→ Task brief:
Check each line of the entries below for the string "this"; copy every line where it appears.

→ Dataset records:
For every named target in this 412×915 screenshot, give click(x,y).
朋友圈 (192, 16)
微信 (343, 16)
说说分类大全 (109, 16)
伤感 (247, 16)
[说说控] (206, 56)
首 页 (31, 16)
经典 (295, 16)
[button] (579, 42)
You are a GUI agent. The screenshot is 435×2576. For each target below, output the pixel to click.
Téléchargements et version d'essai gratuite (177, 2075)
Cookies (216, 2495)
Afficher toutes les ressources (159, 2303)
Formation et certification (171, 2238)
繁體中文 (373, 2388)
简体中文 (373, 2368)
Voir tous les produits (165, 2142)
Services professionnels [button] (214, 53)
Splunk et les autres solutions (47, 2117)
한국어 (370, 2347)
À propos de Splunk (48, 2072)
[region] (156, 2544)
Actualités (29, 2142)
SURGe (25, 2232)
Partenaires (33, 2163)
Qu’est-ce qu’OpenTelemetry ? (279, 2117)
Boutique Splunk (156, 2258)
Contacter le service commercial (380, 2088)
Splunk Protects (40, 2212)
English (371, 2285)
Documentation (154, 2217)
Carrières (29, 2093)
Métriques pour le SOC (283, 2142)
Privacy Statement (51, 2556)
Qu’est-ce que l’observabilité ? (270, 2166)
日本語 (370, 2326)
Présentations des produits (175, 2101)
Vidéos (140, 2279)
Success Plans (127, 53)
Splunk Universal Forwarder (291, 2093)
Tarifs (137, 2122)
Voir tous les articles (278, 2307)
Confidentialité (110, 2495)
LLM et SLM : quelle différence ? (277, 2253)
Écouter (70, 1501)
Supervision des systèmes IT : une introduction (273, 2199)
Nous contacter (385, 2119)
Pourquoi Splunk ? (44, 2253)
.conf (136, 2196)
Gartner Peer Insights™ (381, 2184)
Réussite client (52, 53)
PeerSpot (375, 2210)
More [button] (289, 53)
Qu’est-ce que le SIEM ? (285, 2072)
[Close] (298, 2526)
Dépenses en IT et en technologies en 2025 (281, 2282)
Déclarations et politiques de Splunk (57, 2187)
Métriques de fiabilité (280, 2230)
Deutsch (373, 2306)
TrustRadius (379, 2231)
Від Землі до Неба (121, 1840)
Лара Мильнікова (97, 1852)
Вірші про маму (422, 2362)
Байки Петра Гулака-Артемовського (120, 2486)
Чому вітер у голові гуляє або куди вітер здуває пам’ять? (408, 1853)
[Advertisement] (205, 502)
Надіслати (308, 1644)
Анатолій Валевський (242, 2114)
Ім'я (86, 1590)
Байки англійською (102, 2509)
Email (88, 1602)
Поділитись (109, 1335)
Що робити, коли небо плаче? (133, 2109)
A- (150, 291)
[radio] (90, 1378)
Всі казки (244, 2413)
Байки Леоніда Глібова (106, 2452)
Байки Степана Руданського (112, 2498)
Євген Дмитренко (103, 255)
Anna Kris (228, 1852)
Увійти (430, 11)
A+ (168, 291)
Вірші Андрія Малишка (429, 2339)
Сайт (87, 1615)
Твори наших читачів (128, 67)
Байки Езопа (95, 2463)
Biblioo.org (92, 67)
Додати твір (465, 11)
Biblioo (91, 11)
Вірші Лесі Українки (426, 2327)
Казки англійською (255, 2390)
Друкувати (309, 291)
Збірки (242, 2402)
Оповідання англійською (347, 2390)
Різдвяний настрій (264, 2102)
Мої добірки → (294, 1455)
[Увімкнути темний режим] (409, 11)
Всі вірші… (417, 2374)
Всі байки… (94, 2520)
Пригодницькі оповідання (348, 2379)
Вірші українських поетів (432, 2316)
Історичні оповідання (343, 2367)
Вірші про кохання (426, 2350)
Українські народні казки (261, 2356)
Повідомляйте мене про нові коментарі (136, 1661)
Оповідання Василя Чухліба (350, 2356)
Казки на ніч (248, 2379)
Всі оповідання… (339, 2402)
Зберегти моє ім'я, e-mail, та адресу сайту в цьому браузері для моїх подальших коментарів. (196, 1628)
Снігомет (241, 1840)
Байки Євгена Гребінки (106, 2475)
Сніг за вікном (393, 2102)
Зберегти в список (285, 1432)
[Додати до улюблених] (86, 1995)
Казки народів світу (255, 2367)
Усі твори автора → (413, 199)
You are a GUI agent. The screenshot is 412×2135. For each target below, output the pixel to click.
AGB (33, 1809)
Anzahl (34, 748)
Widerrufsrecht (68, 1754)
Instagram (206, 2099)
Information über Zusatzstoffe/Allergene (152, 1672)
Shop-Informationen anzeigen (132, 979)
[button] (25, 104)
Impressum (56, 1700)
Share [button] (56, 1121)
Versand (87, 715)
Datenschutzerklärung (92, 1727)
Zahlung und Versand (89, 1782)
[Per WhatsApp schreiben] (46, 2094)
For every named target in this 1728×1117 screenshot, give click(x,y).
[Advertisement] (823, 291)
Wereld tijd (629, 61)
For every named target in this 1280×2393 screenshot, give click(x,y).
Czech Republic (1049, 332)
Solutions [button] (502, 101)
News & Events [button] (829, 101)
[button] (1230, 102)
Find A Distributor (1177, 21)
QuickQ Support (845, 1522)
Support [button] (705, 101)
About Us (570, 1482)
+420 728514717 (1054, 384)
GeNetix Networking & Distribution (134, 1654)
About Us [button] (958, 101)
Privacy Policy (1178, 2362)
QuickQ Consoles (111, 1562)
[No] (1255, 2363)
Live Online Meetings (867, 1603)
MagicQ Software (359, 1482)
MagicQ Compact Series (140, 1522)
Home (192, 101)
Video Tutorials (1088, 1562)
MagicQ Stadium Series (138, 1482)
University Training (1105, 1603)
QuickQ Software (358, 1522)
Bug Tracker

→ Written solution:
For every named target in this 412×915 screenshot, give click(x,y).
For every named target in this 1728×1117 screenshot, give click(x,y).
For every named target in this 1280×2393 screenshot, give click(x,y).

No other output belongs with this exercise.